I progressively became that annoying East London boy who would barely ever leave his beloved neighbourhood.
It actually took me a while to love you, London. Too big, too expensive, too impersonal, too transitional. But as I said, I was barely here the first couple of years. When I finally settled down properly, oh boy did I start to love you.
So many people, so many emotions, so many places, so many memories, so many steps. So many visitors too. Smile and wave!
That first summer in 2010, someone was visiting from France every weekend, and I was doing the same East London tour every weekend! Then I met Céline in Crawley, and built something quite exceptional with her, over the years. Then Charles settled down here for over two years, and it was such a blessing to have my best friend so close for the first time in years. It’s not all about the French though. I had an eventful date with Andy W in October 2010, and he became a close friend. I then met Alex and Andy R in his garden and the rest is (red trunks) history. The great Adam(s) and Pete, too. London has been quite a wonderful ladies’ life for me, actually: what would have I done without the inspiring, comforting and enlightening presence of Géraldine, Sandrine, Céline, Alex and darling Sonia?
London, you’ve embodied more than 2,200 days of gin and burgers and pizzas, from Saponara to Franco Manca. There have been so many pints, so many gigs and musicals, so many late night talks on the Ment House sofa, and Beck Road feasts. There’s been Downton, Joiners’, the festivals, the pubs, the parks. Oh and the rooftops! Flowers! Foxes! There has been British politics, British creativity, British politeness. The East London gas holders will remain, our Saturday strolls on Broadway Market too, no matter how many tourists invade the hood. We will still go to XXL, try some Whitstable oysters by the Neptune’s, and drown our hot summer sorrow in the Heath. We shall keep cycling the beauties of London Town upside down, inside out, along the canal, for the many years to come. For as long as hearts awake, as long as they dance and as long as they dream, summer may pass, but London will remain.
In the meantime, Antoine showed up, conquered you (and me) from Primrose Hill, and took me away. And I am very glad he did. London, your love has set me free, and I shall come back. You have transformed me in the best possible way. No doubt I will hate you and love you a lot longer. Be good, and let me embrace you one more time.
So do I realise now? A tiny bit more, but not fully. There has been a lot of goodbyes the last few days, but I’ve tried to keep them as natural as possible. A dinner, a show, a catch-up on the Highgate sofa, the last couple of pints on the deck at Pub on the Park.

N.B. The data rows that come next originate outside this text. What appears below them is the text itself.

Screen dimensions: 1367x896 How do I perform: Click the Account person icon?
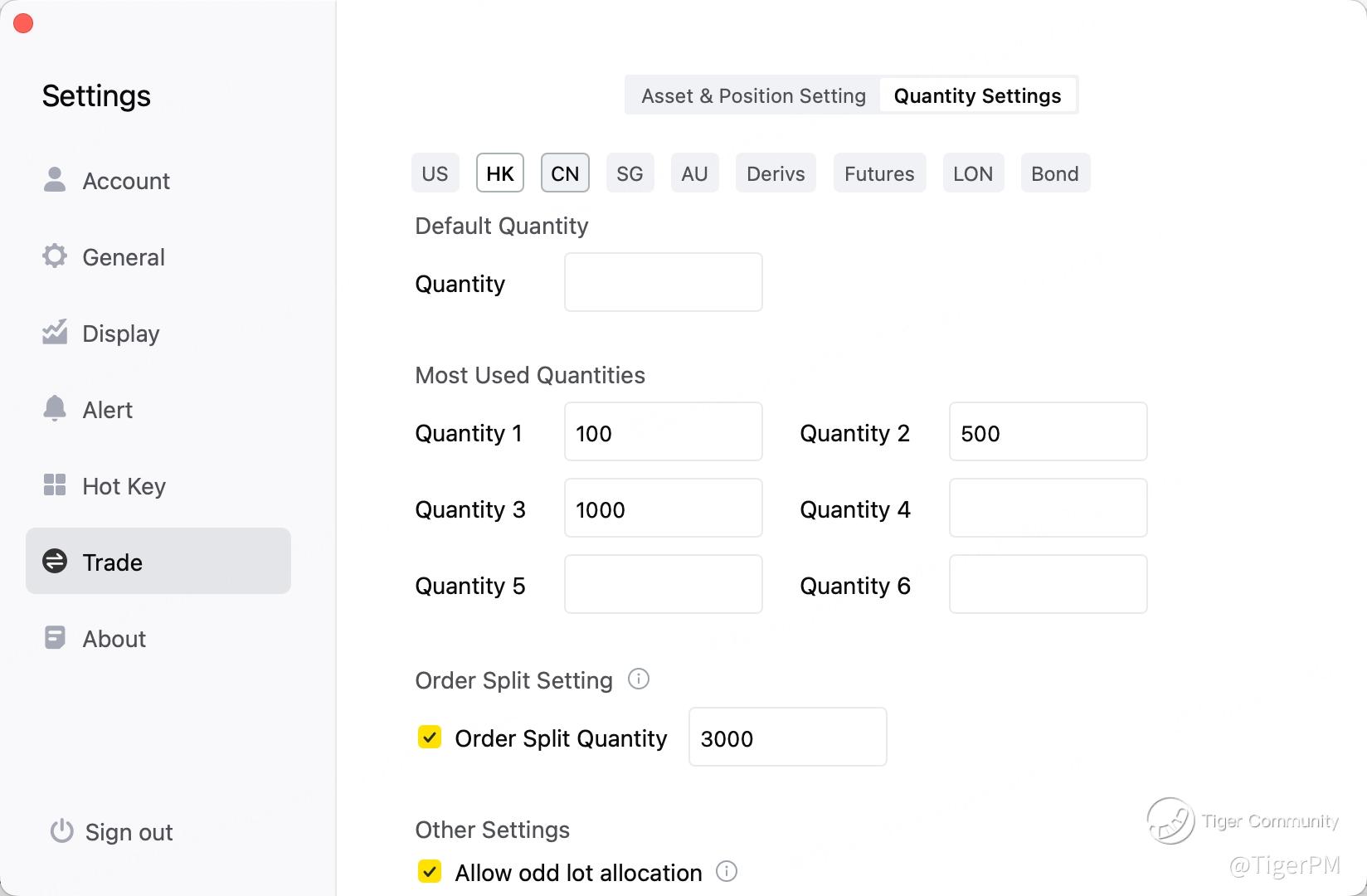coord(55,180)
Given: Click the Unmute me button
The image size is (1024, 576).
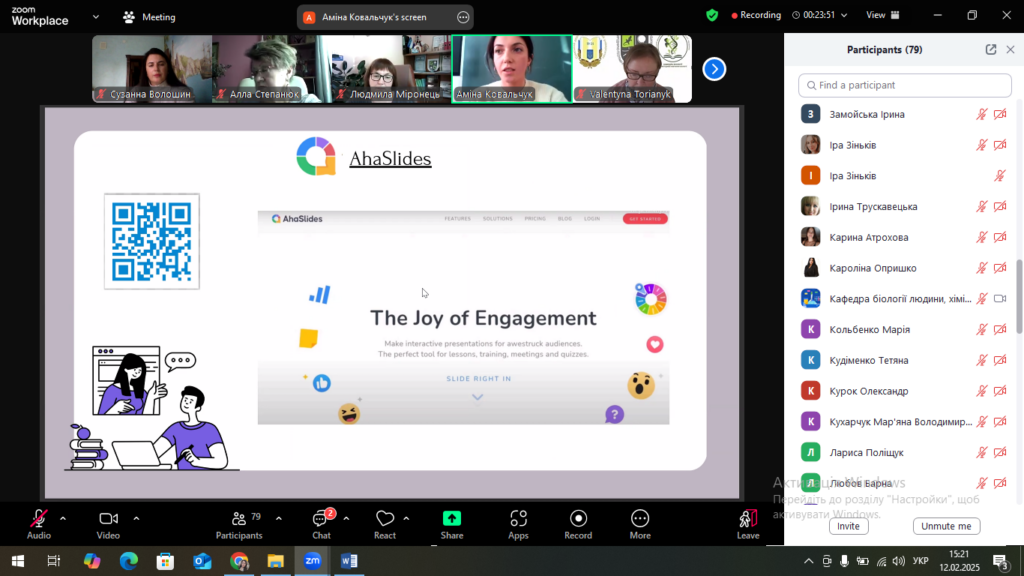Looking at the screenshot, I should pos(946,526).
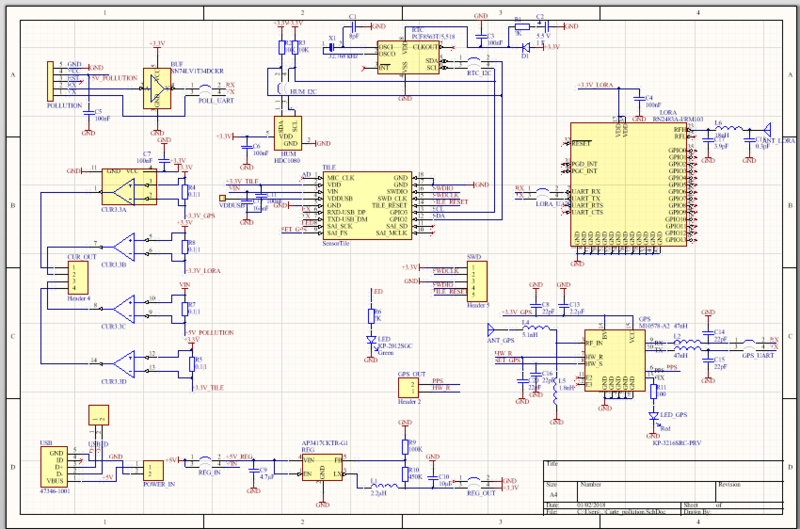Click the GPS_OUT Header 2 connector
This screenshot has height=529, width=800.
pyautogui.click(x=410, y=388)
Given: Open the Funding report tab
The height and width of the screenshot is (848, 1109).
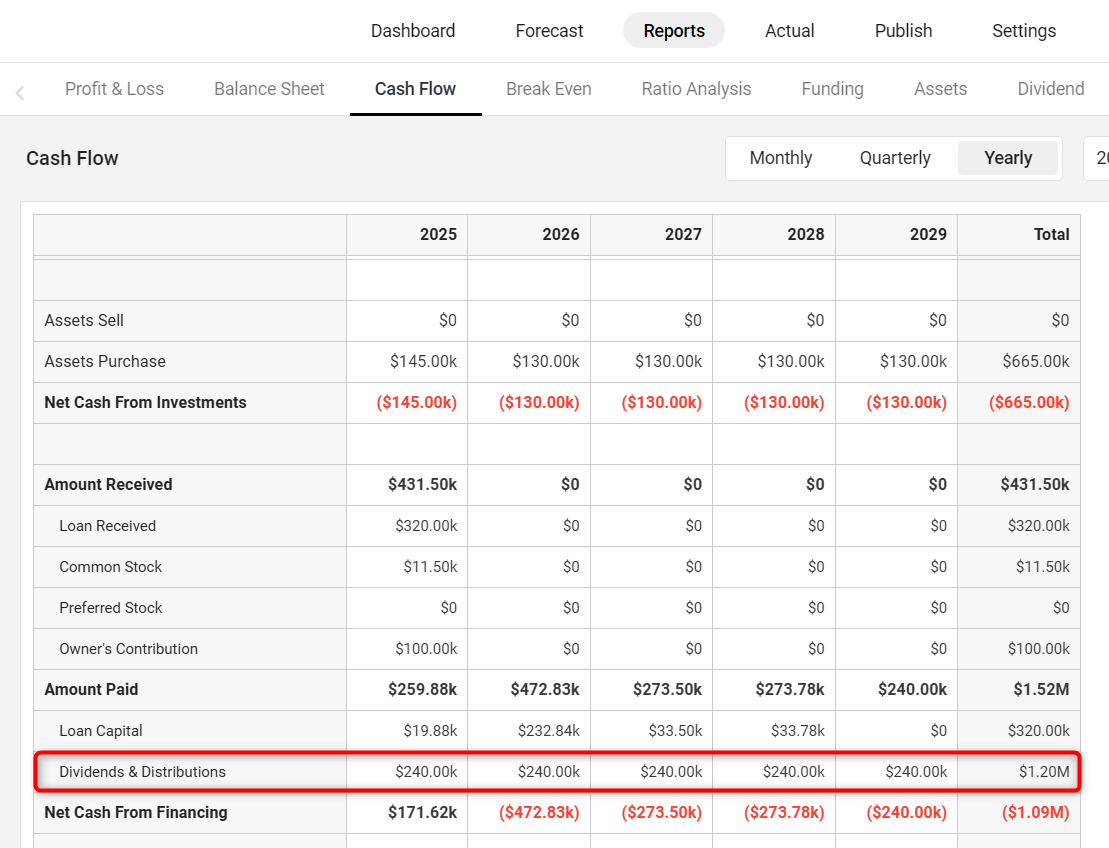Looking at the screenshot, I should pos(832,89).
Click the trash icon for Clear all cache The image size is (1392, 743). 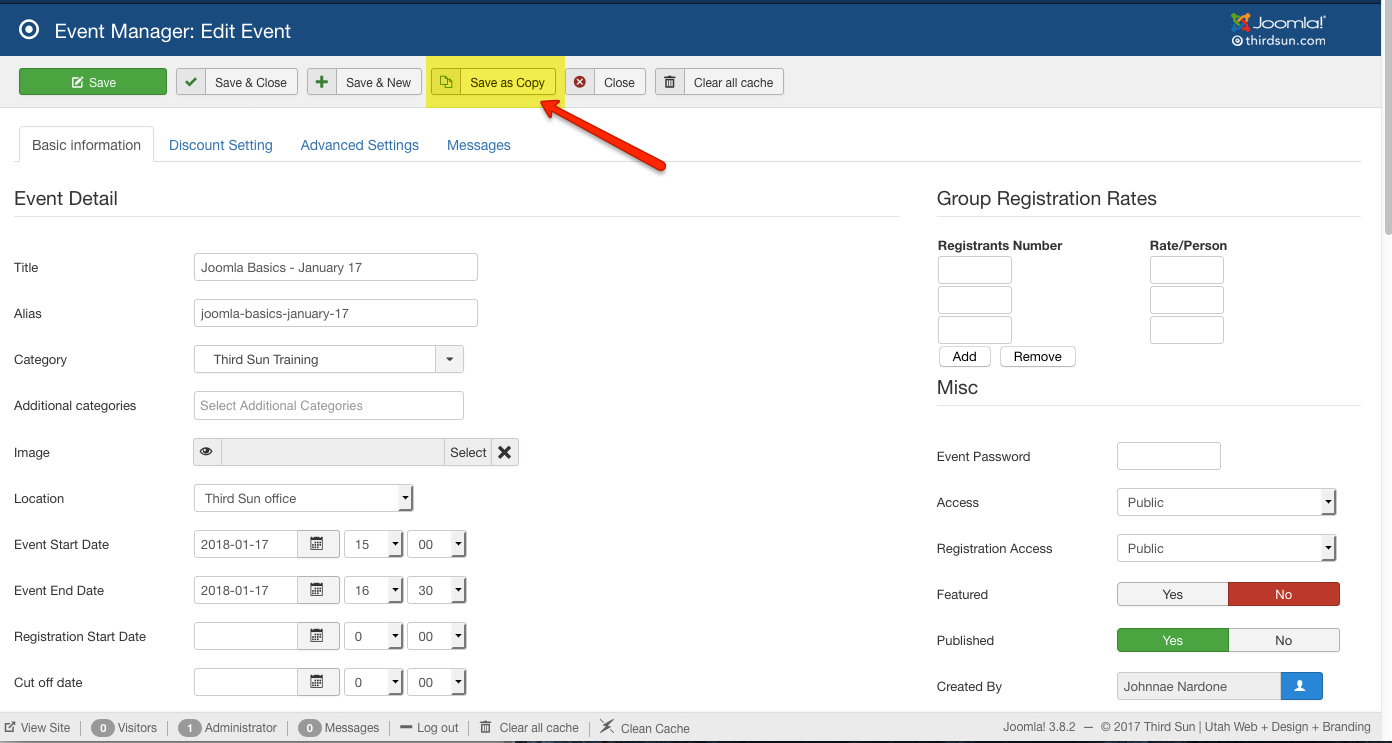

Pete was as amazing as ever on Saturday for my final dinner at Beck Road. I said goodbye to him. On Sunday though, I was walking down Broadway Market in a glimpse of sun, and saw him leaving La Bouche, on his way home. He did not see me. I was just another passer-by, someone London had adopted some time ago, and had now released, free to go. I was already gone somehow. The sun kept caressing the busy street, the buzzing shops and the hipstering hipsters. I was already gone somehow – but London remained.